Comment by pjmlp

Comment by pjmlp 10 months ago

4 replies

C based, no support for modular programming, everything needs to be a giant include, no one is adding features to it as Khronos isn't assigned any budget to it.

HLSL has evolved to be C++ like, including lightweight templates, mesh shaders and work graphs, has module support via libraries, is continuously being improved on each DirectX release.

flohofwoe 10 months ago

I'm not a fan of GLSL either, but adding C++ like baggage to shading languages like HLSL and especially MSL do (which is C++) is a massive mistake IMHO, I'd prefer WGSL over that sort of pointless language complexity any day.

  • pjmlp 10 months ago

    Long term shading languages will be a transition phase, and most GPUs will turn into general purpose compute devices, where we can write code like in the old days of software rendering, except it will be hardware accelerated anyway.

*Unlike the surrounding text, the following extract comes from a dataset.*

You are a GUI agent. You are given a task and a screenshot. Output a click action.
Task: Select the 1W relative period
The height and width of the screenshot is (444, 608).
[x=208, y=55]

    We already see this with rendering engines that are using CUDA instead, or as shown at Vulkanised sessions.

    I do agree that to the extent C++ has grown, and the security issues, something else would be preferable, maybe NVidia has some luck with their Slang adoption proposal.

  • NotGMan 10 months ago

    At some point you have to stop working in assembly and graduate to a high-level language and beyond.

    Modern GPU stuff is getting too complex to be practical without higher language features.

    • flohofwoe 10 months ago

      From the pov of assembly, C and any other high level language are basically the same. That doesn't mean that climbing even higher up on the abstraction ladder is a good thing though (especially for performance).